Would you copy exactly the lines in the data below from the one that has "Click the China flag icon" through the one that has "the $880 cash", dropping any pictures?

Given information.
____

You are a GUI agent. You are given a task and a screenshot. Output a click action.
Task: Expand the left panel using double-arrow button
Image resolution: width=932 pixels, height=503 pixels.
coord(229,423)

____

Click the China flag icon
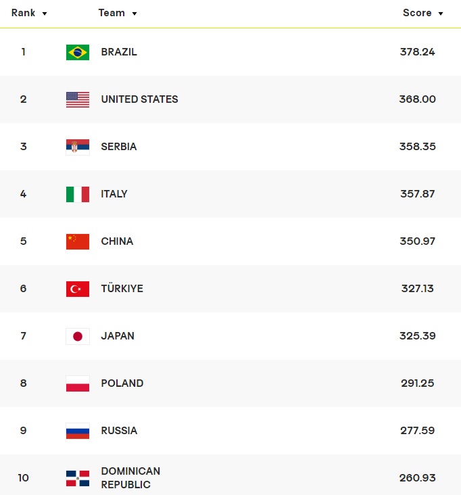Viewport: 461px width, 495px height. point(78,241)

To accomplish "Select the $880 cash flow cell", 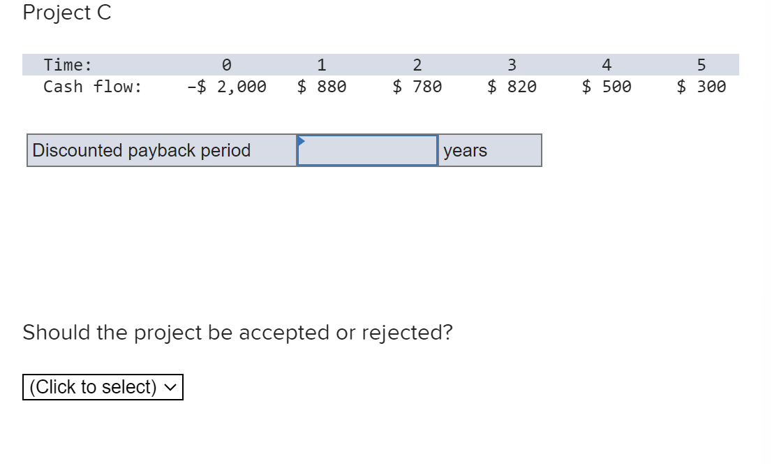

____

Answer.
Click the China flag icon
Viewport: 461px width, 495px height. point(78,241)

To accomplish "Select the $880 cash flow cell", 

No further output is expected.